*DATA SUPPLIED*.
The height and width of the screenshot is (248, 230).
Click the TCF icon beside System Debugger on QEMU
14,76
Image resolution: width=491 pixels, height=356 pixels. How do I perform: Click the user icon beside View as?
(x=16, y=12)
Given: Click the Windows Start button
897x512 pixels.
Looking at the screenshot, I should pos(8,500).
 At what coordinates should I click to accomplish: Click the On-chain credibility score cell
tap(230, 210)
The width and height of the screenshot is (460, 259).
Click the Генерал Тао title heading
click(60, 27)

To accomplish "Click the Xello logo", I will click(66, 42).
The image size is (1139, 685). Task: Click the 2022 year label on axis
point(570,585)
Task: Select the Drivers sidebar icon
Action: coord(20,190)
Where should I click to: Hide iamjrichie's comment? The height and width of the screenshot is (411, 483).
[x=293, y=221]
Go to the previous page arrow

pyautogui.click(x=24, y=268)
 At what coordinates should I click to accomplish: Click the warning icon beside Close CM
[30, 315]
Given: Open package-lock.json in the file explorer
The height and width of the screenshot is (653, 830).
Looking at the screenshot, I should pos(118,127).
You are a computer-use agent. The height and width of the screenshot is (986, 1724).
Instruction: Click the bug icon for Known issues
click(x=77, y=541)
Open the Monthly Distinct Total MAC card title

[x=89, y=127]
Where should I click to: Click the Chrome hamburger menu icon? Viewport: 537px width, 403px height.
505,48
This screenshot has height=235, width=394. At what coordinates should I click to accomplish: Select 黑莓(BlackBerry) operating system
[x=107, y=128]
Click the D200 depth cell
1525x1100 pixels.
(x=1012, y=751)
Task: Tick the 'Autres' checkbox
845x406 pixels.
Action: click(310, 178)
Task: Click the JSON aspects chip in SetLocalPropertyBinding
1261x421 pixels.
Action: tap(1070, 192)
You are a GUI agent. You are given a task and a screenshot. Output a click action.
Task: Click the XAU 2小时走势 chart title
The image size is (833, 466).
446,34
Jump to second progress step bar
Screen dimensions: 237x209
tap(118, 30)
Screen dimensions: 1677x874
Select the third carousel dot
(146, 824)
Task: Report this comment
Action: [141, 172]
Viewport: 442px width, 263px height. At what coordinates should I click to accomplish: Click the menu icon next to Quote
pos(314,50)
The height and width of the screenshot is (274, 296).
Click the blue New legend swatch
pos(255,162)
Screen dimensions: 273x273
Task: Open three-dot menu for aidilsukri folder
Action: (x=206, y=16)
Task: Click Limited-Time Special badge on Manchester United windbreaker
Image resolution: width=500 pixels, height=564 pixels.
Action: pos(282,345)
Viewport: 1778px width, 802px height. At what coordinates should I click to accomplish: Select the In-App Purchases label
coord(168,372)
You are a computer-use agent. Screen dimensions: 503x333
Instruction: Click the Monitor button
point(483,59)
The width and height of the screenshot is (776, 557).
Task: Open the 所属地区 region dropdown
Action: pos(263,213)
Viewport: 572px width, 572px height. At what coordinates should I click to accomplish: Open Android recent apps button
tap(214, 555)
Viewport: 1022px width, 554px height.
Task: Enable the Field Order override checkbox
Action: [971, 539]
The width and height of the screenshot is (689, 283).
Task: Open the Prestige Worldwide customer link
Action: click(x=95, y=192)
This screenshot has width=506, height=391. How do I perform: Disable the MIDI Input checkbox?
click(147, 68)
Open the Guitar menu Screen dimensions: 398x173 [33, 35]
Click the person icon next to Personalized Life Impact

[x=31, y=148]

*REQUEST*.
Rewrite every line of the entries above as a Markdown table with the columns Row and Entry Text. Number the rows in order and omit blank lines.

*THE RESPONSE*.
| Row | Entry Text |
|---|---|
| 1 | The height and width of the screenshot is (248, 230). |
| 2 | Click the TCF icon beside System Debugger on QEMU |
| 3 | 14,76 |
| 4 | Image resolution: width=491 pixels, height=356 pixels. How do I perform: Click the user icon beside View as? |
| 5 | (x=16, y=12) |
| 6 | Given: Click the Windows Start button |
| 7 | 897x512 pixels. |
| 8 | Looking at the screenshot, I should pos(8,500). |
| 9 |  At what coordinates should I click to accomplish: Click the On-chain credibility score cell |
| 10 | tap(230, 210) |
| 11 | The width and height of the screenshot is (460, 259). |
| 12 | Click the Генерал Тао title heading |
| 13 | click(60, 27) |
| 14 | To accomplish "Click the Xello logo", I will click(66, 42). |
| 15 | The image size is (1139, 685). Task: Click the 2022 year label on axis |
| 16 | point(570,585) |
| 17 | Task: Select the Drivers sidebar icon |
| 18 | Action: coord(20,190) |
| 19 | Where should I click to: Hide iamjrichie's comment? The height and width of the screenshot is (411, 483). |
| 20 | [x=293, y=221] |
| 21 | Go to the previous page arrow |
| 22 | pyautogui.click(x=24, y=268) |
| 23 |  At what coordinates should I click to accomplish: Click the warning icon beside Close CM |
| 24 | [30, 315] |
| 25 | Given: Open package-lock.json in the file explorer |
| 26 | The height and width of the screenshot is (653, 830). |
| 27 | Looking at the screenshot, I should pos(118,127). |
| 28 | You are a computer-use agent. The height and width of the screenshot is (986, 1724). |
| 29 | Instruction: Click the bug icon for Known issues |
| 30 | click(x=77, y=541) |
| 31 | Open the Monthly Distinct Total MAC card title |
| 32 | [x=89, y=127] |
| 33 | Where should I click to: Click the Chrome hamburger menu icon? Viewport: 537px width, 403px height. |
| 34 | 505,48 |
| 35 | This screenshot has height=235, width=394. At what coordinates should I click to accomplish: Select 黑莓(BlackBerry) operating system |
| 36 | [x=107, y=128] |
| 37 | Click the D200 depth cell |
| 38 | 1525x1100 pixels. |
| 39 | (x=1012, y=751) |
| 40 | Task: Tick the 'Autres' checkbox |
| 41 | 845x406 pixels. |
| 42 | Action: click(310, 178) |
| 43 | Task: Click the JSON aspects chip in SetLocalPropertyBinding |
| 44 | 1261x421 pixels. |
| 45 | Action: tap(1070, 192) |
| 46 | You are a GUI agent. You are given a task and a screenshot. Output a click action. |
| 47 | Task: Click the XAU 2小时走势 chart title |
| 48 | The image size is (833, 466). |
| 49 | 446,34 |
| 50 | Jump to second progress step bar |
| 51 | Screen dimensions: 237x209 |
| 52 | tap(118, 30) |
| 53 | Screen dimensions: 1677x874 |
| 54 | Select the third carousel dot |
| 55 | (146, 824) |
| 56 | Task: Report this comment |
| 57 | Action: [141, 172] |
| 58 | Viewport: 442px width, 263px height. At what coordinates should I click to accomplish: Click the menu icon next to Quote |
| 59 | pos(314,50) |
| 60 | The height and width of the screenshot is (274, 296). |
| 61 | Click the blue New legend swatch |
| 62 | pos(255,162) |
| 63 | Screen dimensions: 273x273 |
| 64 | Task: Open three-dot menu for aidilsukri folder |
| 65 | Action: (x=206, y=16) |
| 66 | Task: Click Limited-Time Special badge on Manchester United windbreaker |
| 67 | Image resolution: width=500 pixels, height=564 pixels. |
| 68 | Action: pos(282,345) |
| 69 | Viewport: 1778px width, 802px height. At what coordinates should I click to accomplish: Select the In-App Purchases label |
| 70 | coord(168,372) |
| 71 | You are a computer-use agent. Screen dimensions: 503x333 |
| 72 | Instruction: Click the Monitor button |
| 73 | point(483,59) |
| 74 | The width and height of the screenshot is (776, 557). |
| 75 | Task: Open the 所属地区 region dropdown |
| 76 | Action: pos(263,213) |
| 77 | Viewport: 572px width, 572px height. At what coordinates should I click to accomplish: Open Android recent apps button |
| 78 | tap(214, 555) |
| 79 | Viewport: 1022px width, 554px height. |
| 80 | Task: Enable the Field Order override checkbox |
| 81 | Action: [971, 539] |
| 82 | The width and height of the screenshot is (689, 283). |
| 83 | Task: Open the Prestige Worldwide customer link |
| 84 | Action: click(x=95, y=192) |
| 85 | This screenshot has width=506, height=391. How do I perform: Disable the MIDI Input checkbox? |
| 86 | click(147, 68) |
| 87 | Open the Guitar menu Screen dimensions: 398x173 [33, 35] |
| 88 | Click the person icon next to Personalized Life Impact |
| 89 | [x=31, y=148] |